My personal training clients have noticed a new warm-up exercise – lateral band walks, and yes, they warm you up fast!
Bands allow you to apply resistance to your body where weights might otherwise be awkward. Each time you step your feet together, your glutes have to eccentrically control the motion of your knee, which can help correct knee valgus (inward collapse of the knees).
How to Do the Banded Lateral Walk With Perfect Form
- Fit a looped resistance band around your legs just above both knees, and stand with your feet together.
- Keeping your back flat and abs engaged, push your hips back, bend your knees, and lower your body into a squat, shifting your weight toward your heels.
- Maintain the squat as you simultaneously raise your hips several inches and step your right foot out to the right, then lower your hips fully.

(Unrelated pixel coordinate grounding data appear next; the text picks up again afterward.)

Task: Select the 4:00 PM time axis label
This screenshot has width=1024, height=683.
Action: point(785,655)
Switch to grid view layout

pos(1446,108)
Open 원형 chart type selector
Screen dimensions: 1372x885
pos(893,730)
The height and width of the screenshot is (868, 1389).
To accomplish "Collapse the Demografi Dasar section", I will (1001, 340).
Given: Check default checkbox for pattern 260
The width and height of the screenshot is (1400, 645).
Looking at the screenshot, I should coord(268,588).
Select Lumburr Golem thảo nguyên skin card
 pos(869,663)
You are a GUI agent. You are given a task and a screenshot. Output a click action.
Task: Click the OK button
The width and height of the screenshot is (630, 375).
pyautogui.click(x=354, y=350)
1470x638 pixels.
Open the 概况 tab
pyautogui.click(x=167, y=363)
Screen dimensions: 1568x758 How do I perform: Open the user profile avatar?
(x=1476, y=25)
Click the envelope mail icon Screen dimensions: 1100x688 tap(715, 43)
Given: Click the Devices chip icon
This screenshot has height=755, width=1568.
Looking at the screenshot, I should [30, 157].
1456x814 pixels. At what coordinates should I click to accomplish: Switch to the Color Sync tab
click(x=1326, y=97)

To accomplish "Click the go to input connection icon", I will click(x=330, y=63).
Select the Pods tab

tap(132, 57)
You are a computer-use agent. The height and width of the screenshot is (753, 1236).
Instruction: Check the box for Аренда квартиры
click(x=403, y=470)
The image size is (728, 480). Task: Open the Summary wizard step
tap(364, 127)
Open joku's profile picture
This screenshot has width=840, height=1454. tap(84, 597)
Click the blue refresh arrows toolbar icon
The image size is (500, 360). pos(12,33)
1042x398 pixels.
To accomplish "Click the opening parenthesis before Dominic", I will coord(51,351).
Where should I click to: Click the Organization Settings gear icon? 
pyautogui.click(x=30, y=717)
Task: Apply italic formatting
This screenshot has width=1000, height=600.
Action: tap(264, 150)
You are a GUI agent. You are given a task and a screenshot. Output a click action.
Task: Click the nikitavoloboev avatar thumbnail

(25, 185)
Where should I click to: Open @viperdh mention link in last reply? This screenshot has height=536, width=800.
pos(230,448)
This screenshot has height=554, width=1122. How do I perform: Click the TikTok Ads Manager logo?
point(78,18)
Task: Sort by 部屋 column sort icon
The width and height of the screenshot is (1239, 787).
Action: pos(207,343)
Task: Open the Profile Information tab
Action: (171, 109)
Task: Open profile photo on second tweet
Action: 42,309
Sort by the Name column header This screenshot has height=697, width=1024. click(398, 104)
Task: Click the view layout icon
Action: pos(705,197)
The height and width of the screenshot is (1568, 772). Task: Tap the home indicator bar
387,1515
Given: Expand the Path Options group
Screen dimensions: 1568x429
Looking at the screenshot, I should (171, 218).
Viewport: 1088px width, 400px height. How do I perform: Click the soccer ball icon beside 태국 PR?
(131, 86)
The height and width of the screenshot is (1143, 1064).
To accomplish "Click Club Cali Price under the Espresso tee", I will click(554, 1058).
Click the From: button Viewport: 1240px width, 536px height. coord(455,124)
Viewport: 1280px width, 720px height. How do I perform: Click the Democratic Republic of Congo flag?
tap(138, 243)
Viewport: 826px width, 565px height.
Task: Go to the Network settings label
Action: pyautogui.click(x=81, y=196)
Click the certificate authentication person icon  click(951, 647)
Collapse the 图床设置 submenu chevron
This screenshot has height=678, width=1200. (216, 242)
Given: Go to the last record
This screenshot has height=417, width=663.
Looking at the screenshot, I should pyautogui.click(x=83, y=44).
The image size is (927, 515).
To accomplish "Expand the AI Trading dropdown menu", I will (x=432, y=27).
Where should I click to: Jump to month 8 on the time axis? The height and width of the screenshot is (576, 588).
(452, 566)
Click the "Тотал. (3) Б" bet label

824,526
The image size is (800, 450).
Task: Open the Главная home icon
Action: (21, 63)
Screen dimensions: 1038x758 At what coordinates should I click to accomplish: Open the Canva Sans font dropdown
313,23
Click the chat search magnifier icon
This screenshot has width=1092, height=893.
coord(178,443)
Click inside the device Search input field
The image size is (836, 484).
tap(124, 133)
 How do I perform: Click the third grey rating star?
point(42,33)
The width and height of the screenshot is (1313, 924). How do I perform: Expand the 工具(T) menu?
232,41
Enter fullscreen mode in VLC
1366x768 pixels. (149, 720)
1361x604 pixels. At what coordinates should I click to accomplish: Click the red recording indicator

- Again raise your hips several inches as you bring your left foot together with your right, and lower again fully, maintaining tension in the band so that your knees don’t cave inward.
- Repeat to the opposite side, alternating sides for reps. Perform equal reps on each side.
Benefits of the Lateral Band Walk
The lateral band walk strengthens the glute medius, which is an important stabilizing muscle that often gets overlooked and underutilized. By targeting this muscle (you’ll feel it fire after just a few steps), band walks can help improve your gait and promote better motor control, while helping to correct some injury-causing imbalances and movement dysfunction, including knee valgus, a.k.a. “knock knees.”
This simple yet challenging movement also gets bonus points for its booty-boosting capabilities. The lateral band walk is also a great way to build a fuller, firmer butt. As a warm-up, it targets the largest muscles in your body. This gets clients breathing deeper and their blood moving within minutes, and ready for our 30-minute strength training session!